The Uncensored Idea

I seem to be getting stuck on a single theme these days. However, I was recently in a meeting of presidents of U.S. and European universities and the topic of open-source research and education again came up in several presentations, including, of course, my own. After the third paper mentioned open-source applications, I decided I should raise with the readers of Change an idea I discussed in the hallway with one of the meeting participants. So here it is, in pretty much uncensored form.

One of the problems in drug development is that the costs associated with bringing a drug to market—especially costs incurred in Phase I, II and III testing—are high. Thus, pharmaceutical companies increasingly are focusing primarily on drugs that have a very large target population and/or that can be priced at a level which will allow them to recoup their development costs. Drugs that target diseases affecting small numbers of the population are not likely to interest the major pharmaceutical companies—and ditto for drugs that target diseases affecting the poor of the world.

Why not create a large open-source network, to both develop and test drugs, that could be used, for example, to treat HIV/AIDS patients in the poor nations of the world? Could we create a new compound through the interaction of hundreds of pharmaceutical scientists, who would assign the license for the compound to a worldwide open-source network? Similarly, an even larger network of clinical investigators could test the drug in various patient populations, funded by research agencies like the NIH, foundations and private philanthropy. The open-source consortium would hold the license for the intellectual property, create a database of shared information, and so forth.
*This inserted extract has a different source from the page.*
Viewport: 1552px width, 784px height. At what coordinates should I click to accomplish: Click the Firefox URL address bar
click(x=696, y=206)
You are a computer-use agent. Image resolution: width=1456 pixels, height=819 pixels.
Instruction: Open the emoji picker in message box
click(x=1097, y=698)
The goal would be to create effective drugs against AIDS (or malaria and other infectious diseases) at a price that could be afforded by developing nations. The consortium would grant a royalty-free license to a pharmaceutical manufacturing house that would agree, as part of the license, to make and distribute the drug for a fraction of the cost that a normal proprietary new drug would command.
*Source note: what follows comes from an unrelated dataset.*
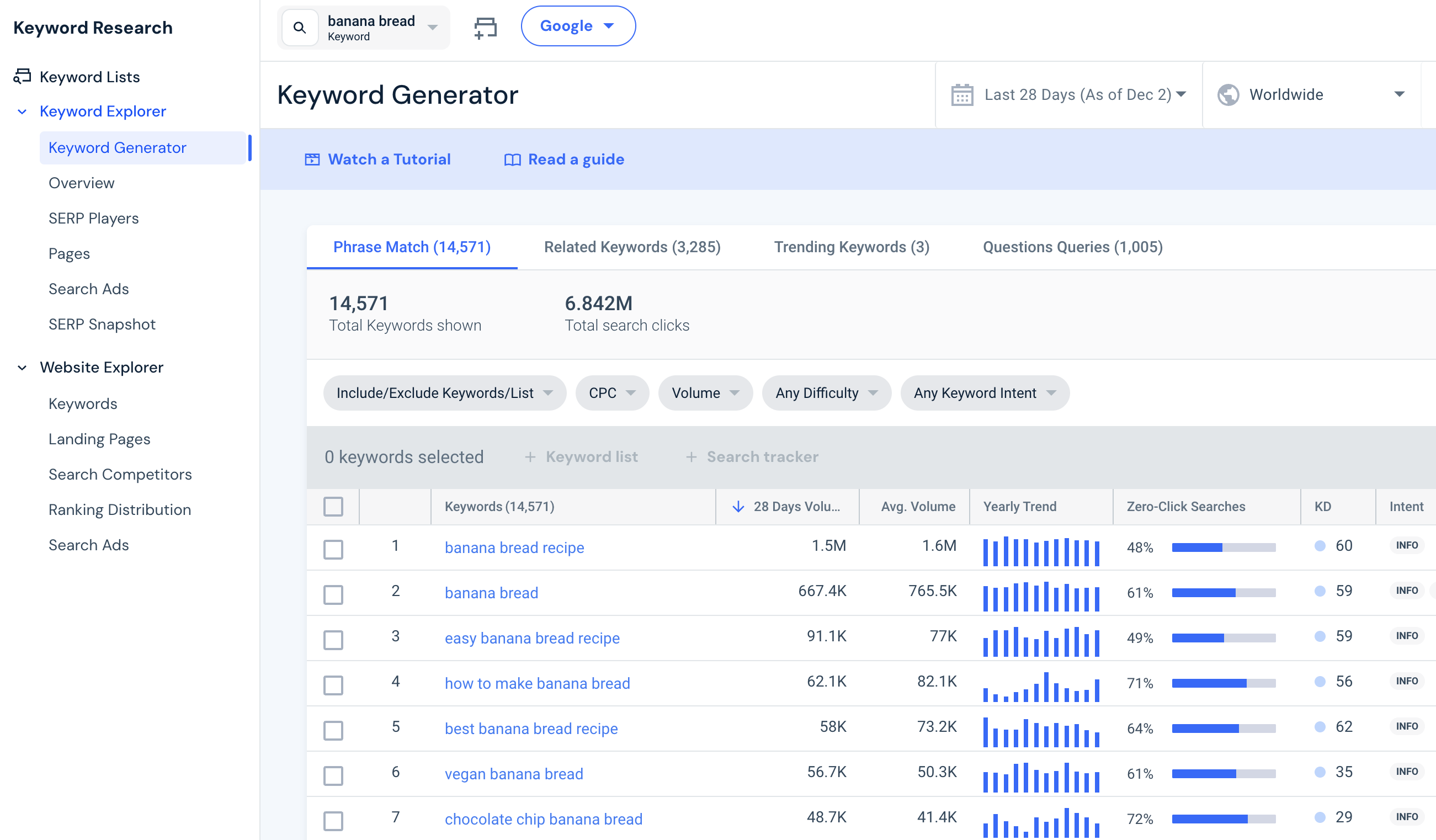Click the search magnifier icon

click(299, 27)

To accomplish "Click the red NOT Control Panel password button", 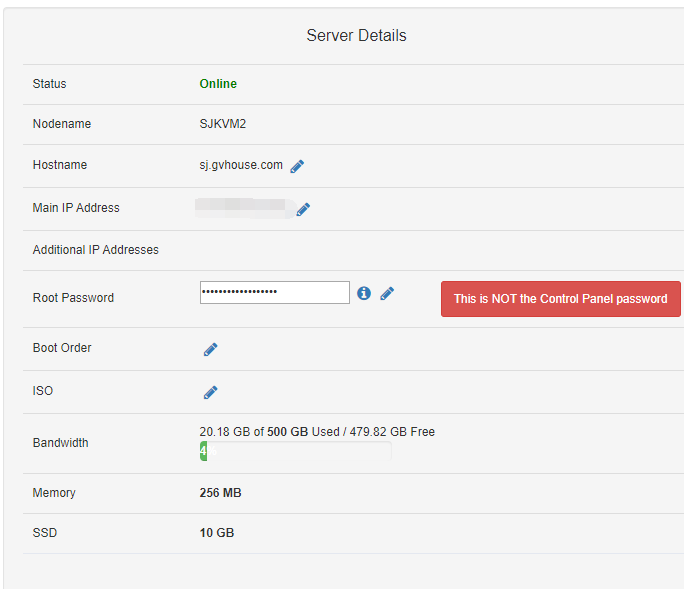I will pyautogui.click(x=560, y=299).

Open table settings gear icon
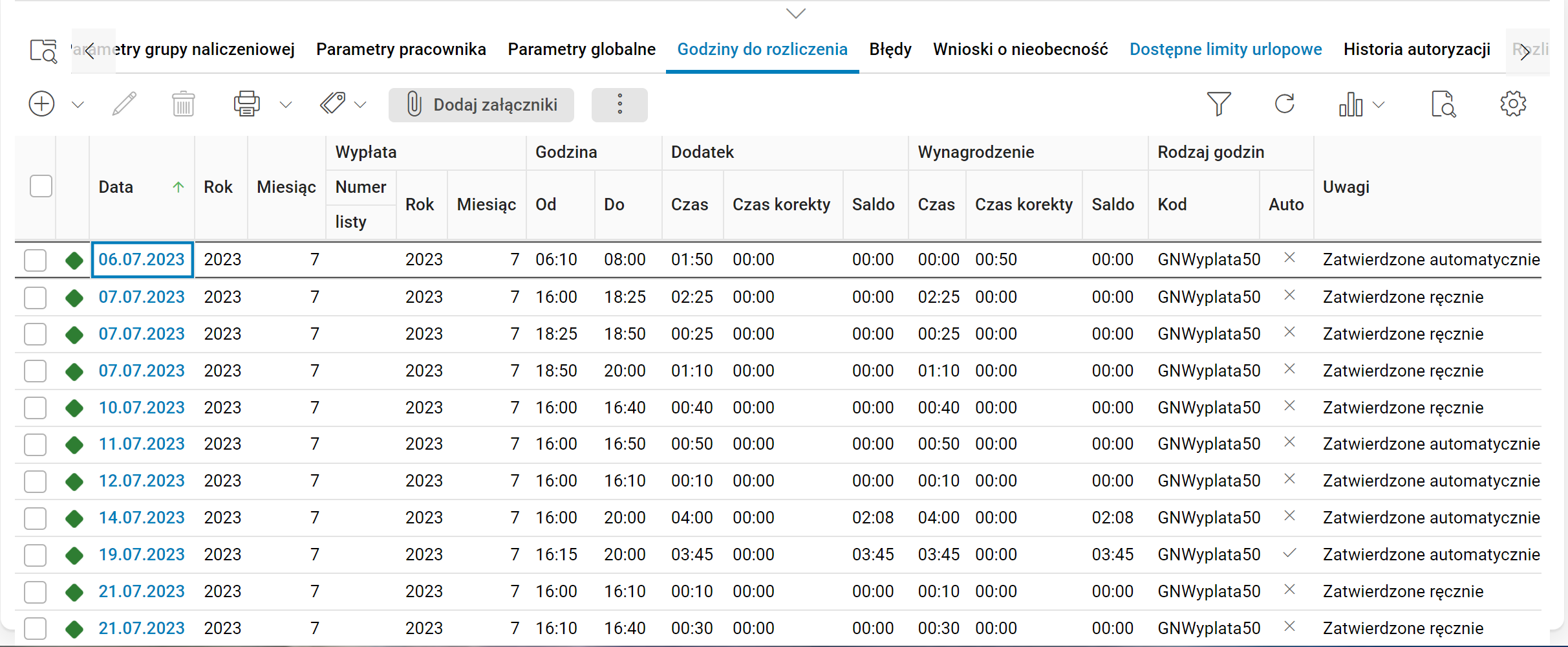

Some of these steps are already in process. For example, the NIH has funded studies that examine the efficacy of lower-cost alternative therapies for AIDS. The Gates Foundation has funded consortia of multiple research organizations for vaccine development. Expanding the concept to a completely open-source network could multiply the effectiveness of these current funding sources several times over. Once the infrastructure for data collection, analysis and storage is created, the costs of conducting incremental studies and adding to the database becomes much lower than might otherwise be the case.
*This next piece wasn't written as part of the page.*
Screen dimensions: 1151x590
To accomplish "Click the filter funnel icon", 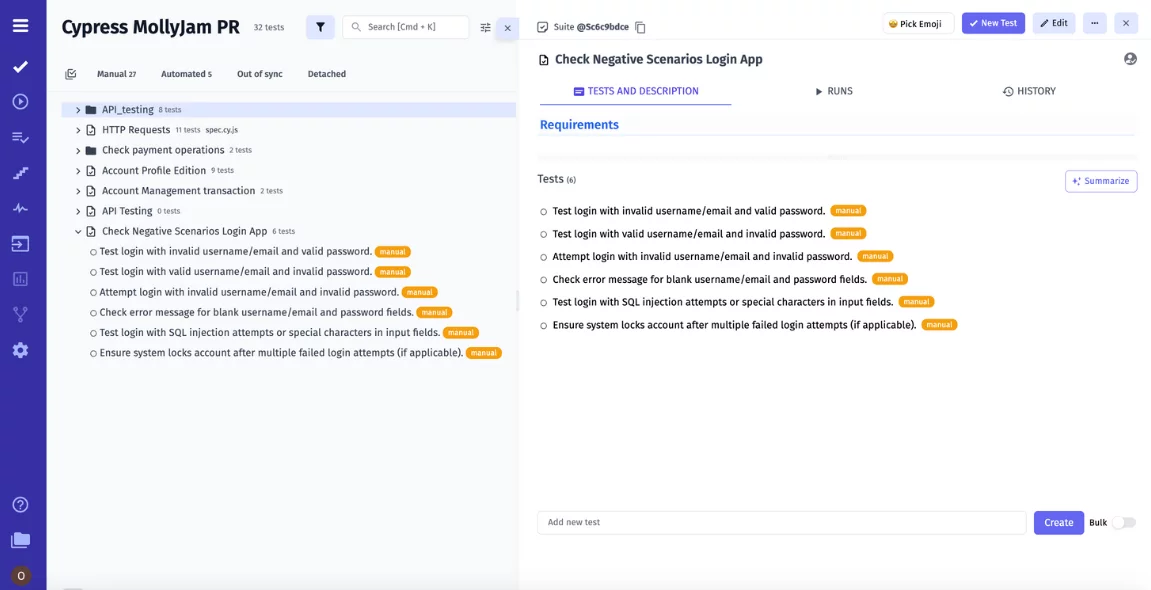I will pyautogui.click(x=320, y=27).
Imagine assembling a network of 2,000 clinical testing sites in hospitals around the world. If each studied a new drug in 50 patients, one could rapidly and inexpensively acquire data from 100,000 patients. The NIH or a large foundation might fund the consortium and its infrastructure, with each of the clinical sites taking ownership for the trial on its patient population, absorbing the costs locally.

An advantage of this open-source approach is that once a new drug is approved, postmarket surveillance data could be collected and analyzed as well, leading to the early identification of new side effects and additional data on the efficacy of the drug when used more broadly.